Current Murine Models and New Developments in H3K27M Diffuse Midline Gliomas

Diffuse Midline Gliomas with H3K27M mutation constitute the majority of Diffuse Intrinsic Pontine Glioma (DIPG), which is the most aggressive form of pediatric glioma with a dire prognosis. DIPG are lethal tumors found in younger children with a median survival less than one year from diagnosis. Discovery of the characteristic Histone 3-Lysine-27-Methionine (H3K27M) mutations offers opportunity and hope for development of targeted therapies for this deadly disease. The H3K27M mutation through epigenetic alterations in specific H3 lysine trimethylation levels and subsequent gene expression plays a significant role in pathogenesis of DIPG. Animal models accurately depicting molecular characteristics of H3K27M DIPG are important to elucidate underlying pathologic events and for preclinical drug evaluation.

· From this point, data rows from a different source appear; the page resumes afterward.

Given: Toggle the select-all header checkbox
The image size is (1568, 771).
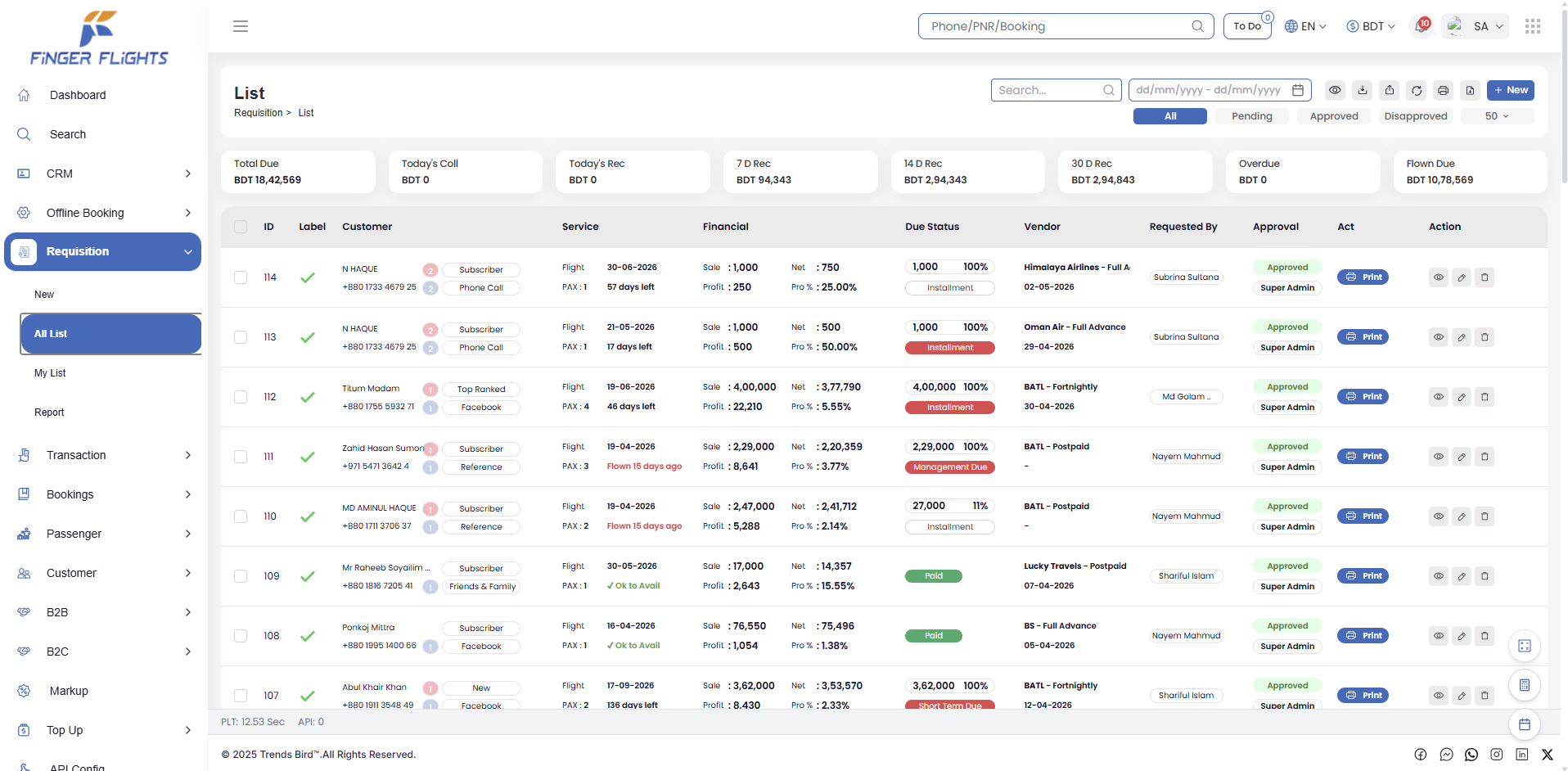Looking at the screenshot, I should tap(241, 227).

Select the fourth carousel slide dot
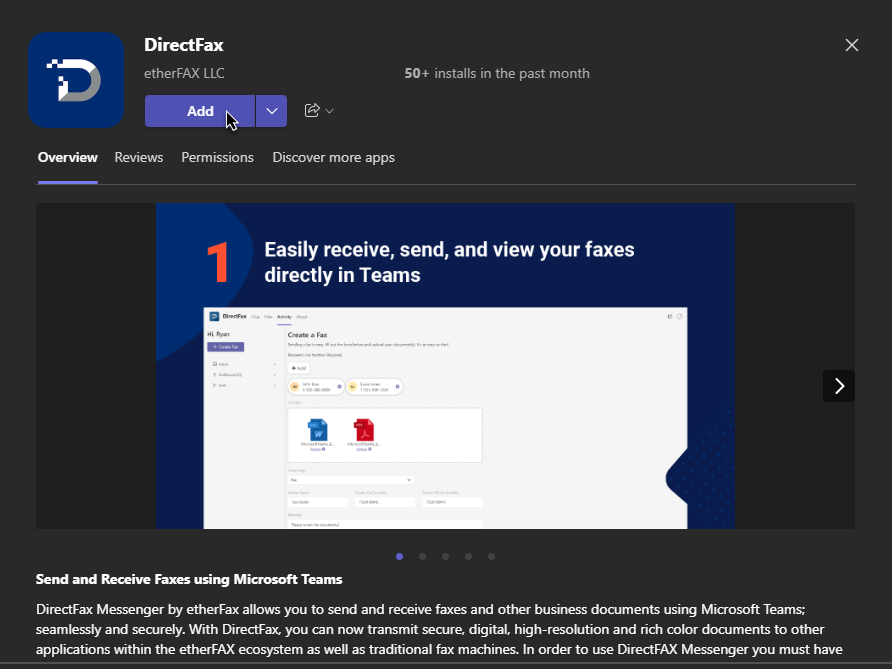[468, 556]
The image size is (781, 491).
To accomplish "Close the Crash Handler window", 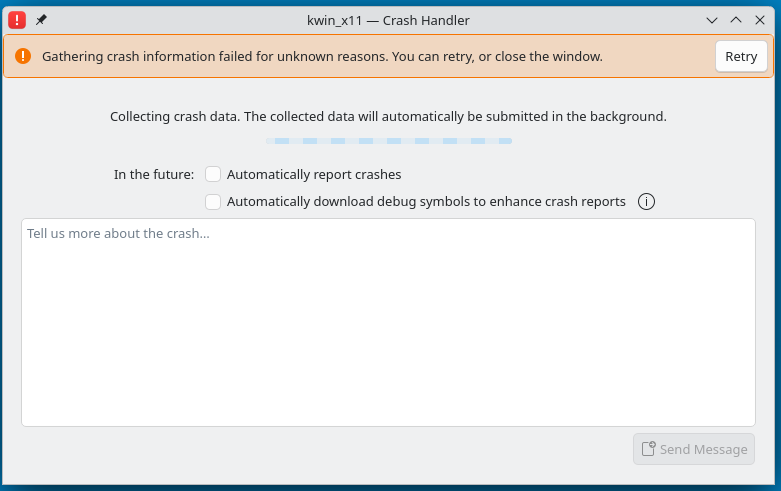I will (x=760, y=20).
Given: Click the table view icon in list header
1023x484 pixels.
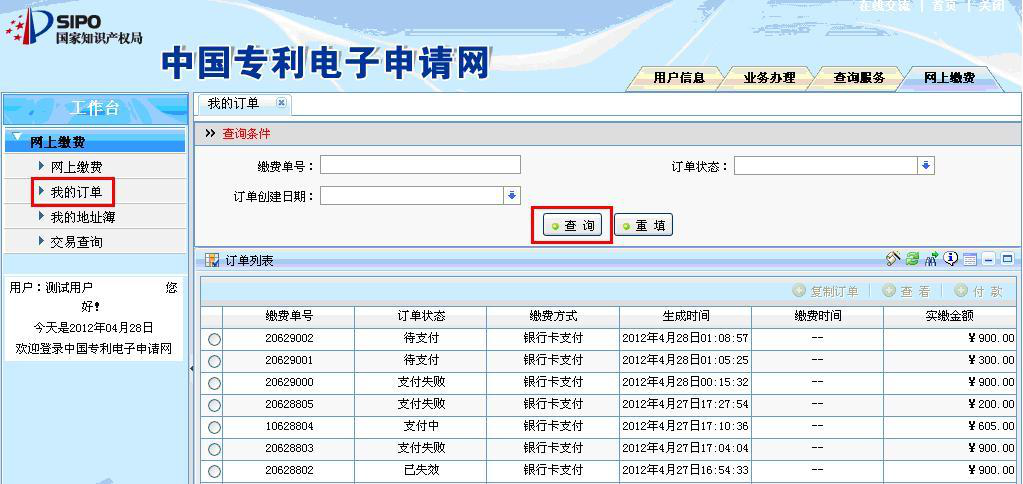Looking at the screenshot, I should click(x=969, y=260).
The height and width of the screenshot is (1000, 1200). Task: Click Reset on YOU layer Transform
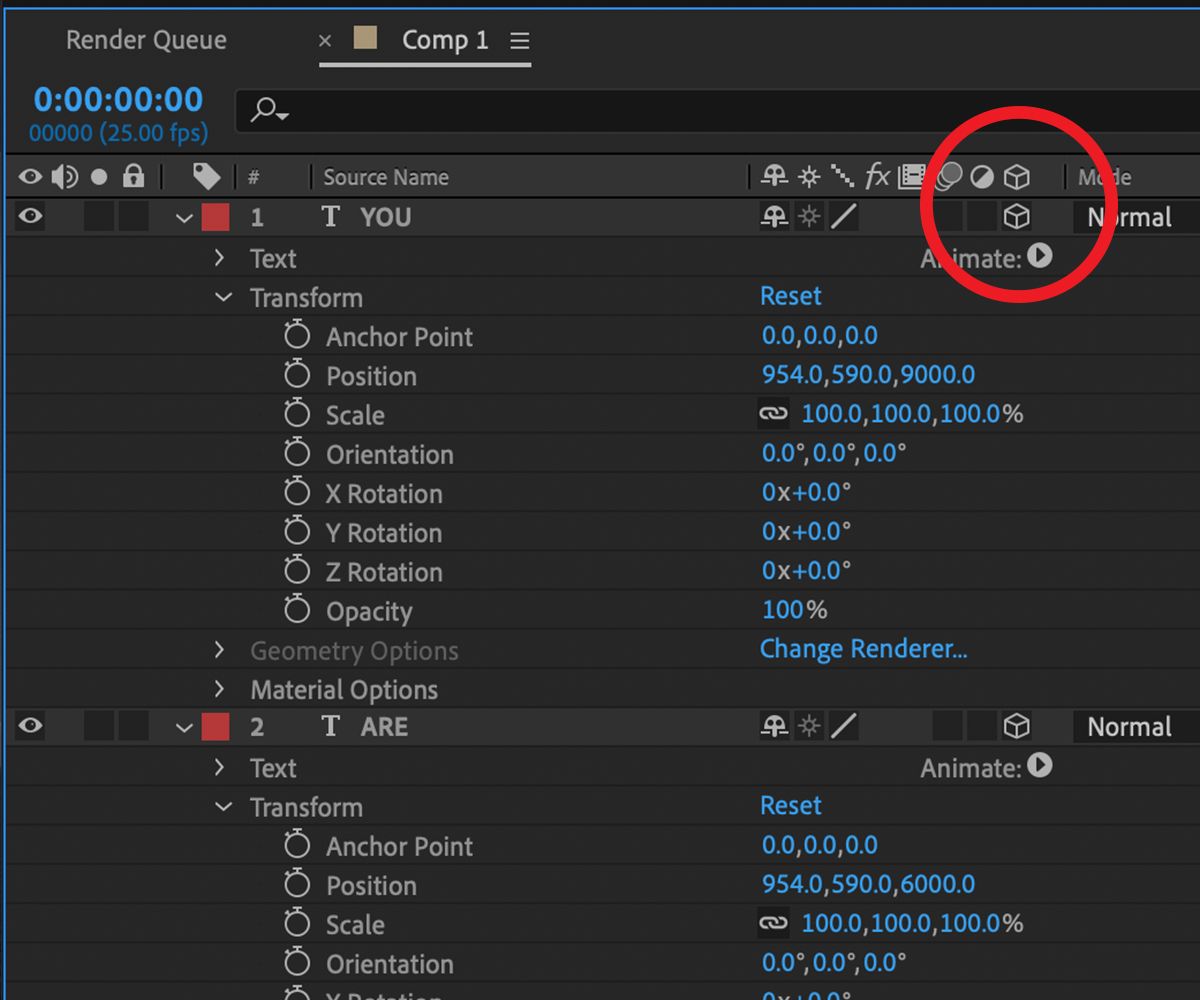790,296
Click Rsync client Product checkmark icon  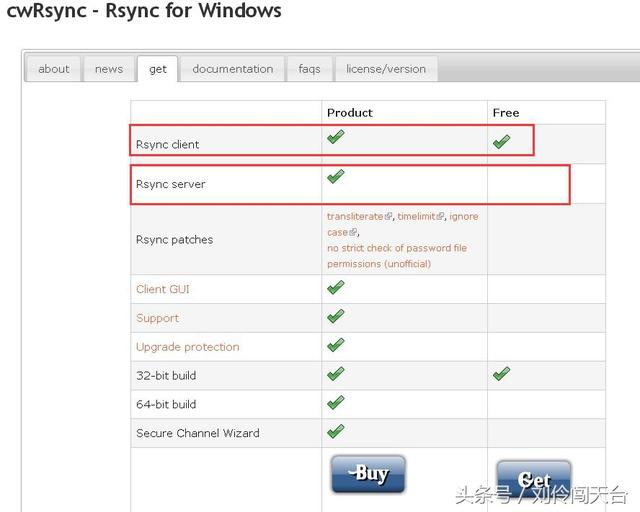pyautogui.click(x=336, y=138)
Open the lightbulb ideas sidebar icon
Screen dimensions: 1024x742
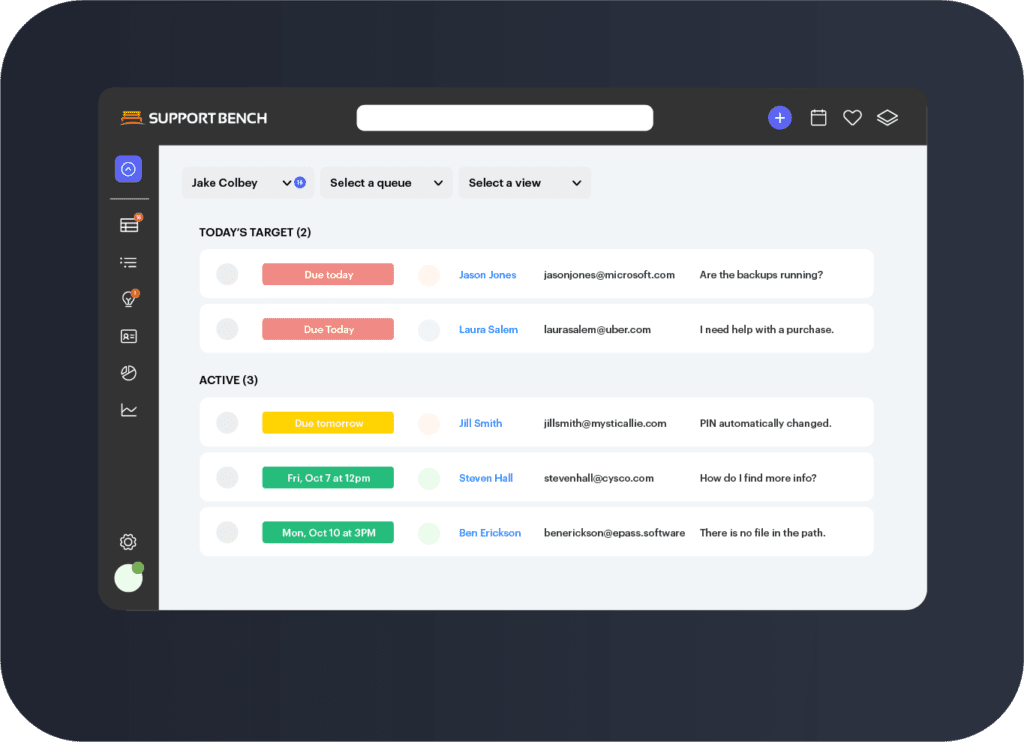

Here we review the past and present DIPG models and describe a newly developed patient-derived DIPG model, PED17. The PED17 cells retain characteristic genomic and phenotypic hallmarks of DIPG and established orthotopic tumors in the mouse brainstem that recapitulate radiographic and morphological features of the original human DIPG tumor. These new models that contain the H3K27M mutation constitute a valuable tool to evaluate novel therapeutic approaches for this devastating disease.